What Can We Learn from the MySQL Saga?


It seems appropriate that Sweden, the original home of MySQL, should be part of the ancient Norse territories, for the MySQL open/closed code story is threatening to turn into a saga as long and as complex as Njal's.

To recap. First, came the news that MySQL was preparing to release some backup code as closed source:

Officials at Sun Microsystems, which acquired MySQL in February, confirmed that new online backup capabilities now under development will be offered only to MySQL Enterprise customers -- not to the much larger number of users of the free MySQL Community edition.

Then came the explanation from MySQL's boss, Marten Mickos:

we are contemplating a number of scenarios. And one is that it would be closed source and nobody other than us could see the source code; another is that we give the customers the source code if they like to see it, which we certainly can do; the third one is that it is GPL, we just don't ship it to other than paying customers. So there's a number of alternatives. Because we didn't have to decide yet, we didn't, that's something we'll do when the features start to get ready and we start shipping them to customers.

Now we have this from Kaj Arnö, who is responsible for MySQL's open source community relations group:

MySQL Server is and will always remain fully functional and open source,

so will the MySQL Connectors, and

so will the main storage engines we ship.

In addition:

MySQL 6.0’s pending backup functionality will be open source,

the MyISAM driver for MySQL Backup will be open source, and

the encryption and compression backup features will be open source,

where the last item is a change of direction from what we were considering before.

So what can we learn from this twisted tale?

First, that MySQL's initial announcement of the closed source code element was ill thought-out, something Mickos freely admits: “we didn't communicate this thing right, we have only ourselves to blame for this coming out the wrong way.” MySQL's later swervings are at least a sign that the company is paying attention. Moreover, as I've noted before, Mickos was very quick off the mark to start some damage limitation by contacting journalists and bloggers; that too augurs well for the future.

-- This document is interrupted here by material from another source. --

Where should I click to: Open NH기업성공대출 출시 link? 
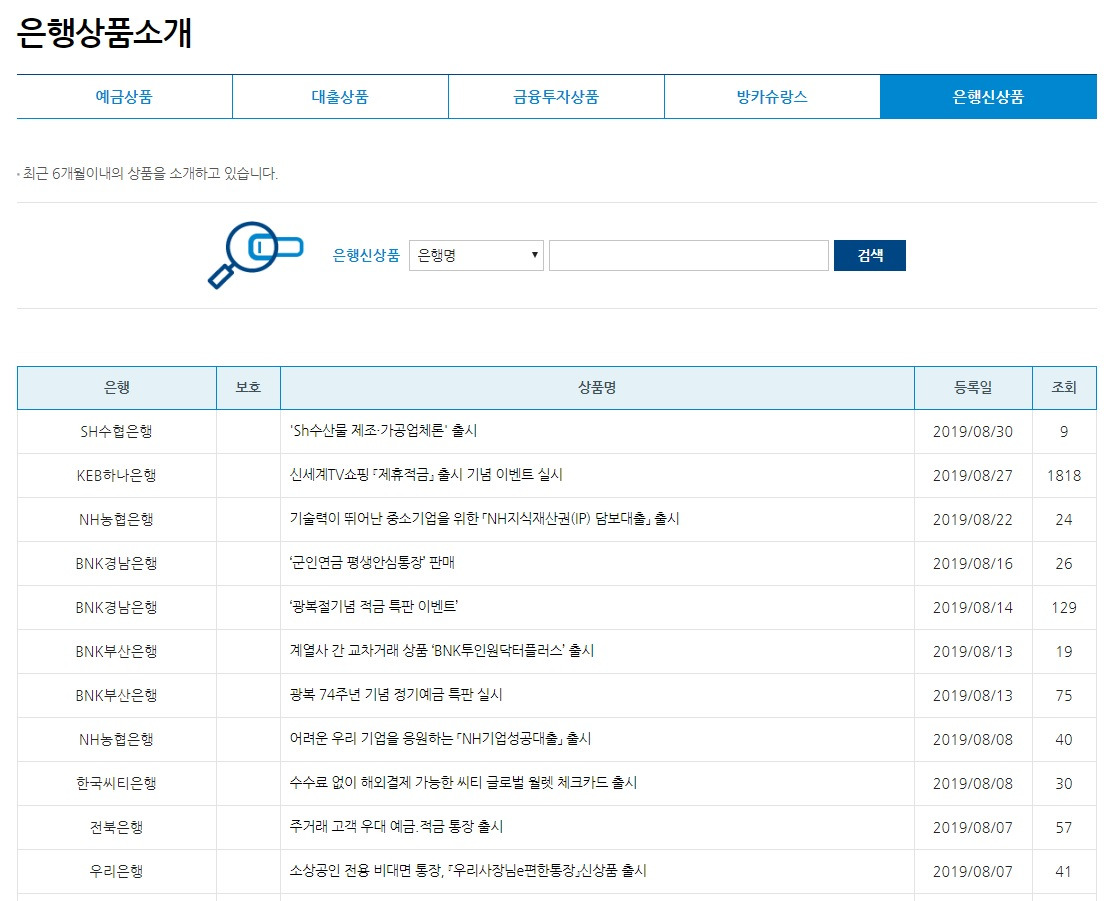(441, 739)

Another important point is that the outrage generated within the open source community did have some effect. As Mickos wrote to me in an email yesterday: “The timing of this new decision has to do with the public debate, but the actual decision is a result of on-going discussions we have and have had with core contributors and Sun's management.” This means that when the free software world sees something it doesn't like, it should shout. Whether or not the company concerned responds will vary according to the outfit and its attitude to the community. The ones better-attuned to their users will modify their behaviour, as MySQL has done; those who don't care and don't change probably won't be around for long anyway, so nothing is lost at least trying.

The final point is that MySQL's experimentation is clearly not over, even if some of the code that was to have been closed on this occasion won't be. There seems little doubt that the core MySQL code will always be open – to do anything else would be suicidal for the company. But as Mickos said to me a couple of weeks ago:

An important part of this is our and perhaps personally my belief that in terms of open source businesses it's such a new industry that we just must continue to experiment. And this is a serious experiment, but it's an experiment nevertheless. And some people say, Marten, why don't you just go back to selling support, that's the business model for open source? And I just refuse to think that that's the only way to build a business and that that's what we all should settle on, because I don't think that's a useful thing for either the customer or the vendor.

This was not just some isolated incident that won't be repeated; juding by Mickos's remarks above, MySQL looks likely to continue with its “experiments”, testing not just what works in terms of business models, but what is acceptable to the community. Free software purists will object, but Marten has a point about this industry being young. There may well be other ways of both making money and supporting open source, and it's to MySQL's credit that it's prepared to take a few risks – and a few PR knocks - in trying to find out what they might be. I can't wait to read this saga's next chapter.